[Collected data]
========================================================================
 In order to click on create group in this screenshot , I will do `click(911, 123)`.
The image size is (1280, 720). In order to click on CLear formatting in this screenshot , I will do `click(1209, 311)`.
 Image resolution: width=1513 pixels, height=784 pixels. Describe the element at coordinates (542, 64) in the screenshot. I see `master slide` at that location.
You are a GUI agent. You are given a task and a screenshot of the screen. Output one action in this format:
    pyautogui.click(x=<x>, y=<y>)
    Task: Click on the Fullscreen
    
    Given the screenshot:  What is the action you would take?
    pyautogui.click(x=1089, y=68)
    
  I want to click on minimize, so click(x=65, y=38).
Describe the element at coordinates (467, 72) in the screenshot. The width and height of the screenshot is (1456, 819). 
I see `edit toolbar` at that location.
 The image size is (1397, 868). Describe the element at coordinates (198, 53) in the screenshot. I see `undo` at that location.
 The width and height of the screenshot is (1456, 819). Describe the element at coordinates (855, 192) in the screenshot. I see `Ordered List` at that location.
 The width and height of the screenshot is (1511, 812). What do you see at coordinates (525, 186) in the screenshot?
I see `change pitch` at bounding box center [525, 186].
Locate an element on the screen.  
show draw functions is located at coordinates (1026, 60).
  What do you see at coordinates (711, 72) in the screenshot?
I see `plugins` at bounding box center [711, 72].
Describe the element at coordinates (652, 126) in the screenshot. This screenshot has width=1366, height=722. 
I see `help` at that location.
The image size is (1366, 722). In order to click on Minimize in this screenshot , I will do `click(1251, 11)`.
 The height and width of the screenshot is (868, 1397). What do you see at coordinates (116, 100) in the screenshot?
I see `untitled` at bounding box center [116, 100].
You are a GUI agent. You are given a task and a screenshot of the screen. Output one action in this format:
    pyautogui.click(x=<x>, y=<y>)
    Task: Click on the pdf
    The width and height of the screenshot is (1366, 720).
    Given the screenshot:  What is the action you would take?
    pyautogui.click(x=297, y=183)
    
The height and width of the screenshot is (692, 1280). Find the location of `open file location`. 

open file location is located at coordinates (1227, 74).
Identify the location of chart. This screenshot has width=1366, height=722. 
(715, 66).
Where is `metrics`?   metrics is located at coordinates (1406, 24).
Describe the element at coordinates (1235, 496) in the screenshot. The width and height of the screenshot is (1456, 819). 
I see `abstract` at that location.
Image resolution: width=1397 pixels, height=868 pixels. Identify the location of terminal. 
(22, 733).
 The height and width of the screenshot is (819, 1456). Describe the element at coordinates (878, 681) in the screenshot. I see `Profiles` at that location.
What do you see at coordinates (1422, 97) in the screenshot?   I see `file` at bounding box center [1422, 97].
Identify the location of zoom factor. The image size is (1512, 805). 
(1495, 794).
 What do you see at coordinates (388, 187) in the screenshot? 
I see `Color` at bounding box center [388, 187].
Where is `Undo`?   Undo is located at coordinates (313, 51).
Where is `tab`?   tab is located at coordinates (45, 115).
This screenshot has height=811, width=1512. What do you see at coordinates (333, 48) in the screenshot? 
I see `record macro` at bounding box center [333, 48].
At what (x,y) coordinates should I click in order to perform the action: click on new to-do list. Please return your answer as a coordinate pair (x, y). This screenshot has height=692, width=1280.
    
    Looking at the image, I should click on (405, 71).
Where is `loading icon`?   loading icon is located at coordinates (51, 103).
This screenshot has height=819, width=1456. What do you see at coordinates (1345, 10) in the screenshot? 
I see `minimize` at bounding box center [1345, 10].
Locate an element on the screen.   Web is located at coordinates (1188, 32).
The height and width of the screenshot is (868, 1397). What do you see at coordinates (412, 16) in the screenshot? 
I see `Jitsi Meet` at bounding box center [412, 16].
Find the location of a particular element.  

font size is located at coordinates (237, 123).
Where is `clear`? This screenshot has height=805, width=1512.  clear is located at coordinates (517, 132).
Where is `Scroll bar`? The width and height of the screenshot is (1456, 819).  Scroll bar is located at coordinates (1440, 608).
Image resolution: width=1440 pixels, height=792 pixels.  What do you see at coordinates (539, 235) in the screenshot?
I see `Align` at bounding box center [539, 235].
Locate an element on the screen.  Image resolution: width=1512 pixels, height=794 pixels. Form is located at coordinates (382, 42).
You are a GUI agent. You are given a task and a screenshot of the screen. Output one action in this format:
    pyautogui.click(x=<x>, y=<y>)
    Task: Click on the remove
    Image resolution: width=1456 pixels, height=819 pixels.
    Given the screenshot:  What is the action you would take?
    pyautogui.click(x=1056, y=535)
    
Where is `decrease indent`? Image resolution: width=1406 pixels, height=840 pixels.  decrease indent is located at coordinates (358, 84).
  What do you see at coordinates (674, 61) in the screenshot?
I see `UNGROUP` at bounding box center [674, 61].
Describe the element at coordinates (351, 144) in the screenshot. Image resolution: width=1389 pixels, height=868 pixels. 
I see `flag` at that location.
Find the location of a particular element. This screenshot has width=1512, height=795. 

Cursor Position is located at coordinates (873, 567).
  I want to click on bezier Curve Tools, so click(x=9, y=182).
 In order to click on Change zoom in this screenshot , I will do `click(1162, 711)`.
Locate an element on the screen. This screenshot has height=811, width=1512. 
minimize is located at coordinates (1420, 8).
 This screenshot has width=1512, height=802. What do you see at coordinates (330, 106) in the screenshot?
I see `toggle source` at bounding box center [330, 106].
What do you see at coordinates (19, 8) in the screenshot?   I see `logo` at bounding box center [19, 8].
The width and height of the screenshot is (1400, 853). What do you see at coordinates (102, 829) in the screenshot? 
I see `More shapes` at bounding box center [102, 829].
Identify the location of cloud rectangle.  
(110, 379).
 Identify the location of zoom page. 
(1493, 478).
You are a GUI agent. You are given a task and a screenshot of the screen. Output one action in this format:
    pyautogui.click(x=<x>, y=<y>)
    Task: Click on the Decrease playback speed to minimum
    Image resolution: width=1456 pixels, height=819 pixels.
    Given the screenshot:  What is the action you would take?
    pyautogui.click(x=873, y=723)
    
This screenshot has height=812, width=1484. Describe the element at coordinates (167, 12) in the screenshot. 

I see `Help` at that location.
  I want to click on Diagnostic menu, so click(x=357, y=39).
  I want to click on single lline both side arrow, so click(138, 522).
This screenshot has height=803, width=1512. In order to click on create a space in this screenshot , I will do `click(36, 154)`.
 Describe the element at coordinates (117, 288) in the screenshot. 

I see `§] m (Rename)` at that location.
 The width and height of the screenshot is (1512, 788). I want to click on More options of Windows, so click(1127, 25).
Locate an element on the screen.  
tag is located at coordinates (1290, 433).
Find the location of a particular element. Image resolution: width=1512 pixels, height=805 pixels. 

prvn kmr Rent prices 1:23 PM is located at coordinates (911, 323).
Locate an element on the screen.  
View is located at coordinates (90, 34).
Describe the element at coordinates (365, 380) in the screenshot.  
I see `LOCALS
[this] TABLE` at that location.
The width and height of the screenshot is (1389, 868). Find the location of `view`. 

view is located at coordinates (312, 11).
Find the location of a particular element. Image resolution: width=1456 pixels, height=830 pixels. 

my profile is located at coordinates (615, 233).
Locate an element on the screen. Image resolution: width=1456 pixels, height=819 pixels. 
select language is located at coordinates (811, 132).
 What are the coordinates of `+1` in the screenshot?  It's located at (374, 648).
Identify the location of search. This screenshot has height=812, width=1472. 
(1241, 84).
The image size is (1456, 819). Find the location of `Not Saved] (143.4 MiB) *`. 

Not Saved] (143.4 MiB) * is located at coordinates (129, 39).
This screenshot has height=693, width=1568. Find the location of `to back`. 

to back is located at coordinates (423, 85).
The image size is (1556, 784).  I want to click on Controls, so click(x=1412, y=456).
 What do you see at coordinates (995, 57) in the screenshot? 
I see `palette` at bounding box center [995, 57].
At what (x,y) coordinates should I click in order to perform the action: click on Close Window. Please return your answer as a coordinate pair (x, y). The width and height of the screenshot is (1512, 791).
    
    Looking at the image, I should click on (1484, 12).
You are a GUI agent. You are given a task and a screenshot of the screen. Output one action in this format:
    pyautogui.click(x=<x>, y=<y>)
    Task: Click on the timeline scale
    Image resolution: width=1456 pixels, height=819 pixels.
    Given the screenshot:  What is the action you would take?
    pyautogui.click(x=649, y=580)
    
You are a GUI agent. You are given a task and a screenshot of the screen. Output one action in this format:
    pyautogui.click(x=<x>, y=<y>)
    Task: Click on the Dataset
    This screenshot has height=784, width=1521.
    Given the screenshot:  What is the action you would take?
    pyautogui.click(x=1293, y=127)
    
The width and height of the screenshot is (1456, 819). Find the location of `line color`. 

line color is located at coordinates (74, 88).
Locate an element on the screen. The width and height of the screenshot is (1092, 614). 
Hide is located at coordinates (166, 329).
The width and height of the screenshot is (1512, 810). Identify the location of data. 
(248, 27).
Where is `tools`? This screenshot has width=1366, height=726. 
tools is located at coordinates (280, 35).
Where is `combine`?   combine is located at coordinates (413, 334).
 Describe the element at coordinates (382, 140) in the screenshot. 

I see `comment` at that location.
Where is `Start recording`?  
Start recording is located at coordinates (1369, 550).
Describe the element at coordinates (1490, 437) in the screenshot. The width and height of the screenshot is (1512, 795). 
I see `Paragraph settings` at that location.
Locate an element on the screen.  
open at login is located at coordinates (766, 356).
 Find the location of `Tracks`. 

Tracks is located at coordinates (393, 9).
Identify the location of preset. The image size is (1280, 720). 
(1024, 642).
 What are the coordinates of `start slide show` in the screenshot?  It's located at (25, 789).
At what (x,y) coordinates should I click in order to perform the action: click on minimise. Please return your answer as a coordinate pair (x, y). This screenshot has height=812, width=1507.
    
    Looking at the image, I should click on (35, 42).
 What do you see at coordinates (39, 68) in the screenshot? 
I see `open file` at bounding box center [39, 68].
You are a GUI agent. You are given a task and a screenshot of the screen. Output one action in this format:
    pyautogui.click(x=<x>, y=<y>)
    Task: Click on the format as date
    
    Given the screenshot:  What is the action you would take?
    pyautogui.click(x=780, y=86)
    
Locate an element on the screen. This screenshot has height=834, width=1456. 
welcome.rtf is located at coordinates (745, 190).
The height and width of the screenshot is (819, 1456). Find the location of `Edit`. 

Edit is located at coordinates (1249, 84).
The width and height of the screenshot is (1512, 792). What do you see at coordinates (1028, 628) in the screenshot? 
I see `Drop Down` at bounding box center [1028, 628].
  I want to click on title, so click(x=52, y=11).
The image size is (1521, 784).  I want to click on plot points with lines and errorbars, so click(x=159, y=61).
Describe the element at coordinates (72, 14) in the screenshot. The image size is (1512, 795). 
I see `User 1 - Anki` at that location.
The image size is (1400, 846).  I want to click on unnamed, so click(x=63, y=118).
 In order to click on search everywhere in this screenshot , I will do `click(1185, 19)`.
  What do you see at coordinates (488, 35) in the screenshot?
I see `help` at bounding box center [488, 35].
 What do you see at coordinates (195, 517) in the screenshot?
========================================================================
▶ [Written task]: Transcribe the items above without any change, starting with the line that contains "at (374, 648)." and continuing up to and including the line that contains "Not Saved] (143.4 MiB) * is".

▶ [Task solution]:
 What are the coordinates of `+1` in the screenshot?  It's located at (374, 648).
Identify the location of search. This screenshot has height=812, width=1472. 
(1241, 84).
The image size is (1456, 819). Find the location of `Not Saved] (143.4 MiB) *`. 

Not Saved] (143.4 MiB) * is located at coordinates (129, 39).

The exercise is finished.